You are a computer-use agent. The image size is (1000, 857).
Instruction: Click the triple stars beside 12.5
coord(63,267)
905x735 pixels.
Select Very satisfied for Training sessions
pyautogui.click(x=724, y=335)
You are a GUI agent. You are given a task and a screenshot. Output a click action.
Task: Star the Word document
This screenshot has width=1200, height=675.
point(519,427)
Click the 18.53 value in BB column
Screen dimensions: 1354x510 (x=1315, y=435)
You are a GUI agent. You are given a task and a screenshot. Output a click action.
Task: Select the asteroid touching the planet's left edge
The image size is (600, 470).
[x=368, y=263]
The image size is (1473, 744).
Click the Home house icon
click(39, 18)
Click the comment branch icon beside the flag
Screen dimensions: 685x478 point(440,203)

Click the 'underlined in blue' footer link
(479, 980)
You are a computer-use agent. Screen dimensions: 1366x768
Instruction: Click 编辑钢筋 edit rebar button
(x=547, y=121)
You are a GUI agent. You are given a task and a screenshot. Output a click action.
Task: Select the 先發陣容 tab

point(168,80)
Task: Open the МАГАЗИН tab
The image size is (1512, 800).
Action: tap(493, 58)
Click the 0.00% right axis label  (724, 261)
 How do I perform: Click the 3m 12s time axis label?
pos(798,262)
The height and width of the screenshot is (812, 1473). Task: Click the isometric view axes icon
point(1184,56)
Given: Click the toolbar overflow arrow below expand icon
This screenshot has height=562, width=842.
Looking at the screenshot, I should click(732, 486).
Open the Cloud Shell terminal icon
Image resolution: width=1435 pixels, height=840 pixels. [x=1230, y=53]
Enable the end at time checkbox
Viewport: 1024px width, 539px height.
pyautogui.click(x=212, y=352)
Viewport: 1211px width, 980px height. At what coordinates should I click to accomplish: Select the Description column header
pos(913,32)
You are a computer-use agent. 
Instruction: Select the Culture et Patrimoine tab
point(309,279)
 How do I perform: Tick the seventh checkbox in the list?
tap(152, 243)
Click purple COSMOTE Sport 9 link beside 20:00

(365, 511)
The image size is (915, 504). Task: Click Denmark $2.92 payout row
☆ ☆ ☆ ☆
> To do
Starting with the line that holds "Click purple COSMOTE", copy each remaining line of the listing above exactly, through the last one.

> Response area
Click purple COSMOTE Sport 9 link beside 20:00

(365, 511)
The image size is (915, 504). Task: Click Denmark $2.92 payout row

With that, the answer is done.